Array bounds in functions
Fortran arrays have the very nice property that their indices don't have to run from any specific value to any specific value. So if you want an array that runs from -3 to 103 that's fine. You can allocate it as
INTEGER, DIMENSION(:), ALLOCATABLE :: array ALLOCATE(array(-3:103))
This maps quite neatly maps onto lots of scientific use cases so you quite often see arrays with explicit upper and lower bounds in real world Fortran codes. You can check the upper and lower bounds easily enough using the UBOUND and LBOUND functions
INTEGER, DIMENSION(:), ALLOCATABLE :: array ALLOCATE(array(-3:103)) PRINT *, LBOUND(array), UBOUND(array)
Produces the output "-3 103" as you'd expect. But there is a wrinkle. What if you move those calls to LBOUND and UBOUND into a function?
MODULE mdl IMPLICIT NONE CONTAINS SUBROUTINE print_array(array) INTEGER, DIMENSION(:), INTENT(IN) :: array PRINT *, LBOUND(array), UBOUND(array) END SUBROUTINE print_array END MODULE mdl PROGRAM p1 USE mdl IMPLICIT NONE INTEGER, DIMENSION(:), ALLOCATABLE :: array ALLOCATE(array(-3:103)) CALL print_array(array) END PROGRAM p1
The result now is "1 107". The same number of elements but the lower bound has been moved back to the Fortran default of 1. This is the default behaviour of Fortran when you pass an array into a function; the lower bound is reset to 1. You can override this behaviour to specify the lower bound of the array in the function (INTEGER, DIMENSION(-3:), INTENT(IN) :: array will specify that the lower bound is -3), you can even pass in a parameter to the function to specify what the lower bound is (simply pass in an integer parameter and use it in the DIMENSION option in the same way that I used -3 before) but you can't just use the lower bound that the array was given when it was created. However, if you flag the array argument to the function as either ALLOCATABLE or POINTER things are different.
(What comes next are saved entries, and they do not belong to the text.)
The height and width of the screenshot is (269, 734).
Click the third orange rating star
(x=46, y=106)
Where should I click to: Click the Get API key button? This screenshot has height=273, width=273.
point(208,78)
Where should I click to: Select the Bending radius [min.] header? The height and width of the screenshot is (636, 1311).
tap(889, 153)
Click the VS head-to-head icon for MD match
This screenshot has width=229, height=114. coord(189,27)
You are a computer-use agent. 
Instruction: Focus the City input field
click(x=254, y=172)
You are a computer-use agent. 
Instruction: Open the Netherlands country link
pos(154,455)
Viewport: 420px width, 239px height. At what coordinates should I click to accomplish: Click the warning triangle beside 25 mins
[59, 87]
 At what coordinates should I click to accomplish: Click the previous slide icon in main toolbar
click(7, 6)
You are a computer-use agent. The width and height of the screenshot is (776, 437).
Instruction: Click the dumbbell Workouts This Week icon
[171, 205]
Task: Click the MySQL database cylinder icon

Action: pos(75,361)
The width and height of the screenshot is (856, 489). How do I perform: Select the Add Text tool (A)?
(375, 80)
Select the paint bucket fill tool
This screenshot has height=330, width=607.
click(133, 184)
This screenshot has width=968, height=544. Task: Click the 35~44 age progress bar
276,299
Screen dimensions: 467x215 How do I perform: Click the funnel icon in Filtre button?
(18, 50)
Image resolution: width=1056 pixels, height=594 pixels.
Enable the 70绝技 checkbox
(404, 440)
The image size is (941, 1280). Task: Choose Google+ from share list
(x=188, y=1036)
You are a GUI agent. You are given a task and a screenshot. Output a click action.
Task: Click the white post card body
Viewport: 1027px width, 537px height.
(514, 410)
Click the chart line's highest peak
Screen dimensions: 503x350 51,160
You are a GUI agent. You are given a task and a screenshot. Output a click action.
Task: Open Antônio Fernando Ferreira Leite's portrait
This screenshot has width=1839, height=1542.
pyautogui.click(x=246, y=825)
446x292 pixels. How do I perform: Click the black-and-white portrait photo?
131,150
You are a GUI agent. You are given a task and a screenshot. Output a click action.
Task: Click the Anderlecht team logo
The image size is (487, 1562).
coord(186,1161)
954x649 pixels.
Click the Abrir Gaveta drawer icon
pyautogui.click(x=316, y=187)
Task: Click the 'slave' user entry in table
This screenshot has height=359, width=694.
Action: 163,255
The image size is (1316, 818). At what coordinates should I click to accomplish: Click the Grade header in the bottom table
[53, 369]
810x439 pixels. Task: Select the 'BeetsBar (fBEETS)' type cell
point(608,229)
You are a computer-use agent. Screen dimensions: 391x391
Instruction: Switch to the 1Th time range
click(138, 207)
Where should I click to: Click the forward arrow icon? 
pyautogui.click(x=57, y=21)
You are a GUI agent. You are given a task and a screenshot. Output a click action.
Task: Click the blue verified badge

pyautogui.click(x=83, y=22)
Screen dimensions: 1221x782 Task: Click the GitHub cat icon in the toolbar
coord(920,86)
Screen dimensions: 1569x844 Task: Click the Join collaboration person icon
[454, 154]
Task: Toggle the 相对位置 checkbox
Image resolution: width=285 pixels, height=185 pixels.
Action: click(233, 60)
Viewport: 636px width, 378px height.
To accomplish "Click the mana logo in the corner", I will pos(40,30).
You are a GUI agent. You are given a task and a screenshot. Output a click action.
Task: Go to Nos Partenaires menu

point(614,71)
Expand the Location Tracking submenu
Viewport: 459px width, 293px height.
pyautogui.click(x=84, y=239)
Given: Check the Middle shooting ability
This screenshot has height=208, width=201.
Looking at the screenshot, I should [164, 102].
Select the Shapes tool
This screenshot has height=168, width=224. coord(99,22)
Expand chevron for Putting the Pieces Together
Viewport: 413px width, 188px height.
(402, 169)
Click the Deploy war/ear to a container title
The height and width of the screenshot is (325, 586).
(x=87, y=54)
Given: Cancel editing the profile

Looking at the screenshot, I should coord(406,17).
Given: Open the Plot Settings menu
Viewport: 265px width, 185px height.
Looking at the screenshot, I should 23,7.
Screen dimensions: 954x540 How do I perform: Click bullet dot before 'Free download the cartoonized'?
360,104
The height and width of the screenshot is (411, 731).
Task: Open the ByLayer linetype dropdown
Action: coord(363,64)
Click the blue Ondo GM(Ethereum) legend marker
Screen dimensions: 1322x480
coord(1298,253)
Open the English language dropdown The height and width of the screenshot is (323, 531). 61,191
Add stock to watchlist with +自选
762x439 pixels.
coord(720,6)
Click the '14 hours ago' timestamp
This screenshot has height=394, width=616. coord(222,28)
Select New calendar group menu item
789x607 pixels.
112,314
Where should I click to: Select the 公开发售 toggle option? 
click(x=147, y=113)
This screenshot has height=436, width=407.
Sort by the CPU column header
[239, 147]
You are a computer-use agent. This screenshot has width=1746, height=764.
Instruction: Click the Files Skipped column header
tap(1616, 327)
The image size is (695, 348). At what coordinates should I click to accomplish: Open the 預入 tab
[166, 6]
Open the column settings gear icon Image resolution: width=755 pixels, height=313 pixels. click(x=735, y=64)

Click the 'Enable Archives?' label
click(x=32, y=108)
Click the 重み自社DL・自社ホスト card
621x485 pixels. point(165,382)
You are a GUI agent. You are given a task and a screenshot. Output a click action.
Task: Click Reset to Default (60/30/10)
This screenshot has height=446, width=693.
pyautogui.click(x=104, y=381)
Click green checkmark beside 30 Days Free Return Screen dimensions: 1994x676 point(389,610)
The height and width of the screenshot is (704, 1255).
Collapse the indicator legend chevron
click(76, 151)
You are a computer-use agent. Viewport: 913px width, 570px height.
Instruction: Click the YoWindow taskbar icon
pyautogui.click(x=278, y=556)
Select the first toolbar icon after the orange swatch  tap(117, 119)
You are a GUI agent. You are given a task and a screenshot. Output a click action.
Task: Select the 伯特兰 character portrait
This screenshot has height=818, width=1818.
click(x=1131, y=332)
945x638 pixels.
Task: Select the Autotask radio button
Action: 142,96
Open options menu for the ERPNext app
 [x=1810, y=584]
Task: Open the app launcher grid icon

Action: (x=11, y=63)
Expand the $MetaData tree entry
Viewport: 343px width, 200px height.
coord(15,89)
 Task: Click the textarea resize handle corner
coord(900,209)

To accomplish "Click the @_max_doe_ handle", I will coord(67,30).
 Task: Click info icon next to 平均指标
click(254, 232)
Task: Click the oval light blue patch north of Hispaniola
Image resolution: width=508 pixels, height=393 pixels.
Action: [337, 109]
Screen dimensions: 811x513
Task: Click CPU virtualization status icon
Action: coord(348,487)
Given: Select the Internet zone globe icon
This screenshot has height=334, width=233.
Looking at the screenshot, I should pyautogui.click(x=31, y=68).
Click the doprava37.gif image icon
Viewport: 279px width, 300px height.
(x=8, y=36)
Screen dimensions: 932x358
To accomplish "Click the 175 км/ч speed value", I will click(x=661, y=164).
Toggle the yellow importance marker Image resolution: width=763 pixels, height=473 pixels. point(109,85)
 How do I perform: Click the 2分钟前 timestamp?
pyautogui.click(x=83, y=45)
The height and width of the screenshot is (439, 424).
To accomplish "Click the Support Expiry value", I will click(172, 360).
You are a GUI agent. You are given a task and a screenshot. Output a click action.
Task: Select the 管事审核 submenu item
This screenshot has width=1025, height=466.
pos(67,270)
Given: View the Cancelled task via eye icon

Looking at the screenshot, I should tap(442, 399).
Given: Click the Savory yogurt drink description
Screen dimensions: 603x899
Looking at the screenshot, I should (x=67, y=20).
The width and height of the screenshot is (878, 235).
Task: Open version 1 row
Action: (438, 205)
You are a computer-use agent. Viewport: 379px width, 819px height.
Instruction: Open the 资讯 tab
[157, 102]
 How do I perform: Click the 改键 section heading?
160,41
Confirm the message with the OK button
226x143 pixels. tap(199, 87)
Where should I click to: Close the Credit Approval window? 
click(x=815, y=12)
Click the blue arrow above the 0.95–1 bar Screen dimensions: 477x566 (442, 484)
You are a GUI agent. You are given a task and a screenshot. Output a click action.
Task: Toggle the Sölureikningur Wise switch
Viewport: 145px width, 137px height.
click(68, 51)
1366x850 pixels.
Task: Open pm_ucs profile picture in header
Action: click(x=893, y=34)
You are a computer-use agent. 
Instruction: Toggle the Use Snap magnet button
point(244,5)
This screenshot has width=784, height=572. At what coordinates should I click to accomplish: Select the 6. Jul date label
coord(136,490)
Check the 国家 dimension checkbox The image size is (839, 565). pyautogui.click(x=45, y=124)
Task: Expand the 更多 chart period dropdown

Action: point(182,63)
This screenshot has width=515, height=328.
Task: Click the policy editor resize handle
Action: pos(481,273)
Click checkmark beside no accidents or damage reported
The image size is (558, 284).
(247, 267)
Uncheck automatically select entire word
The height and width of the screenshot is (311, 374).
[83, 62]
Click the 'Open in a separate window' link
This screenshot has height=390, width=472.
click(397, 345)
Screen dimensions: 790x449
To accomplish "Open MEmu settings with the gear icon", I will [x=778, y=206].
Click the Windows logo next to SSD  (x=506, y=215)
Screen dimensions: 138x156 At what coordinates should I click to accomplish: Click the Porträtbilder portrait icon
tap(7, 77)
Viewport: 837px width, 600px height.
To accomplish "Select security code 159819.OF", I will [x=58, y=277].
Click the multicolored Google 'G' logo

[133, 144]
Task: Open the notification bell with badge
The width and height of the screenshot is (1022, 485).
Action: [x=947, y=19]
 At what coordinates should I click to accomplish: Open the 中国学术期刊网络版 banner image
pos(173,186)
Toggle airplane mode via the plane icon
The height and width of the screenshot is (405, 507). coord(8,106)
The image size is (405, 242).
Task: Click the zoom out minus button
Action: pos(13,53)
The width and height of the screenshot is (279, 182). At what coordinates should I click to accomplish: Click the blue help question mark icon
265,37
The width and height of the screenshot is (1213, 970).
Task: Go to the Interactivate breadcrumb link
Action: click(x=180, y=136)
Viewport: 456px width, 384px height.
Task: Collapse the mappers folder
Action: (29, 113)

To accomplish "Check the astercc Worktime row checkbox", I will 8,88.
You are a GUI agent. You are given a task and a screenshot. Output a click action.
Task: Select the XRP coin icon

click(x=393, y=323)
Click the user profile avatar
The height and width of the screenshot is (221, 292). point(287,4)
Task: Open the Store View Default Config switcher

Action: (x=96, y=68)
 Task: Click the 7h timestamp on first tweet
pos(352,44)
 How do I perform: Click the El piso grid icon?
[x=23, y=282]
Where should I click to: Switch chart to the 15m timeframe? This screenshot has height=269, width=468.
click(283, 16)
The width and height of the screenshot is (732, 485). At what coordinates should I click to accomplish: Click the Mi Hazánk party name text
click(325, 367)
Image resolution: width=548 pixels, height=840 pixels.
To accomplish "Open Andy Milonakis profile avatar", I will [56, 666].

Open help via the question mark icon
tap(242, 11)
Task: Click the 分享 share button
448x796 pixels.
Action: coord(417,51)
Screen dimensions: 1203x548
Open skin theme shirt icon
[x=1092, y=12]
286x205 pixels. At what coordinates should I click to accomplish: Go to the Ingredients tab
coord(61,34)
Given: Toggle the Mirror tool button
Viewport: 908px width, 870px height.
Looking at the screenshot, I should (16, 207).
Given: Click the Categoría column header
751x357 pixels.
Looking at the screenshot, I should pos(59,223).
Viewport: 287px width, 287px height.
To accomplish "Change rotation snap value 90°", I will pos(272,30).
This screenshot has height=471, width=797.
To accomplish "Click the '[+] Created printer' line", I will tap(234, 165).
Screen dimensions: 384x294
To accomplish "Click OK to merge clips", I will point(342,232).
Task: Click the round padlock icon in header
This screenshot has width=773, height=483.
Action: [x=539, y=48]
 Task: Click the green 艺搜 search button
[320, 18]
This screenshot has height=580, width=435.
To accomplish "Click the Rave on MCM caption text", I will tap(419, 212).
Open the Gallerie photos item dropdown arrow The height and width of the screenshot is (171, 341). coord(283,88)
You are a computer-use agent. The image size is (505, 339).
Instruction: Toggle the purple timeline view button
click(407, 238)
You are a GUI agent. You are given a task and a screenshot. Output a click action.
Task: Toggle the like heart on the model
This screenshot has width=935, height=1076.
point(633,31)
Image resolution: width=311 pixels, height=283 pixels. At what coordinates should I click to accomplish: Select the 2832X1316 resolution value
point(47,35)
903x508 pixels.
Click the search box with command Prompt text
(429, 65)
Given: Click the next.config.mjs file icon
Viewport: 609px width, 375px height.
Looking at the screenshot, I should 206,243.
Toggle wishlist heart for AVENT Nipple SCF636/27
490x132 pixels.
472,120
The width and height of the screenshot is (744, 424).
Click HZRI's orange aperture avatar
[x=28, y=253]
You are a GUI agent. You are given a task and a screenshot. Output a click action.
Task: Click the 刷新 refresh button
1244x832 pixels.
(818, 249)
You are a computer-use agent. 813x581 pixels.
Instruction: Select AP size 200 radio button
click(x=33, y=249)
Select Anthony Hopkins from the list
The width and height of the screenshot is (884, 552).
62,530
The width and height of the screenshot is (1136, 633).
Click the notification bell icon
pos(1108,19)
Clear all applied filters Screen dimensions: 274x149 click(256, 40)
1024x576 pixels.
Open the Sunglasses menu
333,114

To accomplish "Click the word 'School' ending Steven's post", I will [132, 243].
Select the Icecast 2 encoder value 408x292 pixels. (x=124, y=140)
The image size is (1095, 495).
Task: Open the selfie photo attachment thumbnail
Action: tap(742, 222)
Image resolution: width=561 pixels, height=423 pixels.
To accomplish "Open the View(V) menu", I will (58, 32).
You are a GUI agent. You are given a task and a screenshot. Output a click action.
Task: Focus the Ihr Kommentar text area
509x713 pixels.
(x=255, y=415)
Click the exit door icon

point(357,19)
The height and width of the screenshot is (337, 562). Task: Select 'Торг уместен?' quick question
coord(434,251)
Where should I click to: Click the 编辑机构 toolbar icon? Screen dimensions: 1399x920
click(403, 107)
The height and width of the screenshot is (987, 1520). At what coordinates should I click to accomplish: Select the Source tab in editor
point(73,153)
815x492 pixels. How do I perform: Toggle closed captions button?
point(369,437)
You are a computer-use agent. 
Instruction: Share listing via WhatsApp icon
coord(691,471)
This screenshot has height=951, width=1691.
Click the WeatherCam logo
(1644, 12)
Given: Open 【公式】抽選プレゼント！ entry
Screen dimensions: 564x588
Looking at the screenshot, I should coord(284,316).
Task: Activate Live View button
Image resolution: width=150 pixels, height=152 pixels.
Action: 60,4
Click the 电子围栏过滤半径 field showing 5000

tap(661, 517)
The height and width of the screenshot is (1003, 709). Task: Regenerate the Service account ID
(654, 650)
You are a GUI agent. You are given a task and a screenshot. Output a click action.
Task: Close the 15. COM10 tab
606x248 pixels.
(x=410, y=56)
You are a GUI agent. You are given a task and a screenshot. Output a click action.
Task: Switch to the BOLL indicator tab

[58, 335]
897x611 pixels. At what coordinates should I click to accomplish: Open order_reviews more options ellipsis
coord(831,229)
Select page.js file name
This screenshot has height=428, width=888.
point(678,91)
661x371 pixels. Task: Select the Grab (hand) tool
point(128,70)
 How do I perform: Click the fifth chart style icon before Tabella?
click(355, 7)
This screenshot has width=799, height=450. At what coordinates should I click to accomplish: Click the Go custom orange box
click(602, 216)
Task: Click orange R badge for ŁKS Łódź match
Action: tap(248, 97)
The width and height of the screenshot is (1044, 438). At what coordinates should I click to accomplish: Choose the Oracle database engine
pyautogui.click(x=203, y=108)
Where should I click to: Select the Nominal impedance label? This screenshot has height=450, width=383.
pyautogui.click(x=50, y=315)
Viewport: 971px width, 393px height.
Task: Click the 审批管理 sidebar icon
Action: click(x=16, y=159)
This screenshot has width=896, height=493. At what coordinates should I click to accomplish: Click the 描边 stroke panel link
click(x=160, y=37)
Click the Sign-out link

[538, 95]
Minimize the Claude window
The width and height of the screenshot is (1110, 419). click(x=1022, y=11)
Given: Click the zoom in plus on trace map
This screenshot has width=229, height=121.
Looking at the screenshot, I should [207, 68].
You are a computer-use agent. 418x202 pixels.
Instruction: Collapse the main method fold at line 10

MODULE mdl IMPLICIT NONE CONTAINS SUBROUTINE print_array(array) INTEGER, DIMENSION(:), ALLOCATABLE, INTENT(IN) :: array PRINT *, LBOUND(array), UBOUND(array) END SUBROUTINE print_array END MODULE mdl PROGRAM p1 USE mdl IMPLICIT NONE INTEGER, DIMENSION(:), ALLOCATABLE :: array ALLOCATE(array(-3:103)) CALL print_array(array) END PROGRAM p1
This version of the code looks almost identical but now reports the lower and upper bounds as -3 and 103. In fact, you now can't override the bounds of your array even if you wanted to (if you try putting the lower bound in the DIMENSION part of the parameter definition in the function the code will fail to compile). The main downside is that you now can only pass ALLOCATABLE arrays to the function because the main purpose of applying the ALLOCATABLE option to the parameter is to allow you to allocate and deallocate the array inside the function. The POINTER attribute works in much the same way but only for POINTER arrays
Mostly this sort of thing isn't too much of a problem but you do have to be careful. If you have a function that takes a normal non-ALLOCATABLE parameter then it's tempting to simply recognize that the array lower bound will start from 1 inside the function and write the function accordingly. The problem is that if you ever then have cause to add the ALLOCATABLE or POINTER attribute to the function then you'll have to completely rewrite the function because suddenly the lower bound is no longer under your control. It's generally a good idea to always specify the lower bound of an array argument to a function, either through a fixed value if it's always the same for all arrays that the function will be used on or by passing in the lower bound as a parameter to the function.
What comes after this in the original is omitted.